If you plan to be a travel hacker, then you are in the right place! Consider this one of your introductory classes, Credit Card 101! The secret ingredient to travel hacking and free travel is credit card points. Primarily we get these points in the form of credit card signup bonuses. As we told you in our beginner’s guide, travel hacking is the process of getting a credit card, collecting bonus points by meeting minimum spend, and then using these points to travel for free or extremely cheap.
In the last three years, I have racked up over 3 million points among many different credit cards. We are fortunate that so many credit card companies are willing to give us points just for trying out their credit cards, paying an annual fee (some are waived the first year), and meeting minimum spend.
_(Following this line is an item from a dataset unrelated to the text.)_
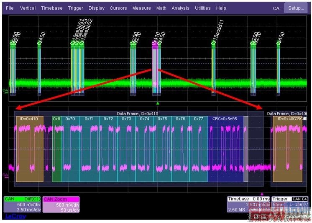Open the File menu
Image resolution: width=312 pixels, height=223 pixels.
[10, 8]
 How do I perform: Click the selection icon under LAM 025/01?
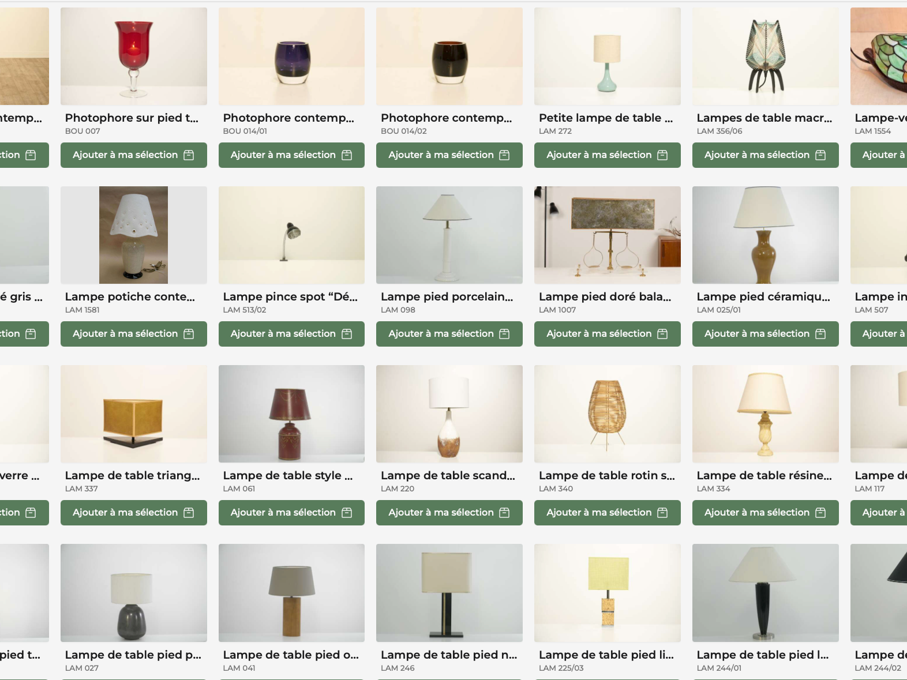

There are many different types of credit cards. In an effort to make it a little easier to understand, we are breaking it all down for you in this introduction to credit cards, Credit Card 101. This will be a pretty extensive list but may not account for some diverse cards. We’ll be discussing three types of credit cards that can help you earn free travel. It is important to know what they are and what they do so you can make sure you are getting the right card for your travel needs. These cards include transferable point cards, co-branded cards, and cashback cards.
First up in Credit Card 101 are our very favorite travel reward cards – ones that award you with transferable points. Transferable point cards include the following cards:
Each program has partners with various airlines and/or hotel groups that you can transfer your points to. That is why they are called transferable point cards. Some also have their own travel portals, but most of the time you will get more value out of your points by transferring them into one of their airline or hotel partners. We are going to talk about each of them in a general way but click on their links to learn more about them.
The cards that fall in this group are all sponsored by Chase. They give you Ultimate Rewards as a bonus when you obtain the card and meet the minimum spend requirement. The amount of the bonus varies with the offer and the card. We love Ultimate Rewards and transferring these rewards is easy to do. You can learn more about why these are our favorites by reading our article- 7 Reason Why I Love Chase Ultimate Rewards by Alex.
Because of the Chase 5/24 rule, we recommend getting the Chase Sapphire Preferred Credit Card as one of your first cards.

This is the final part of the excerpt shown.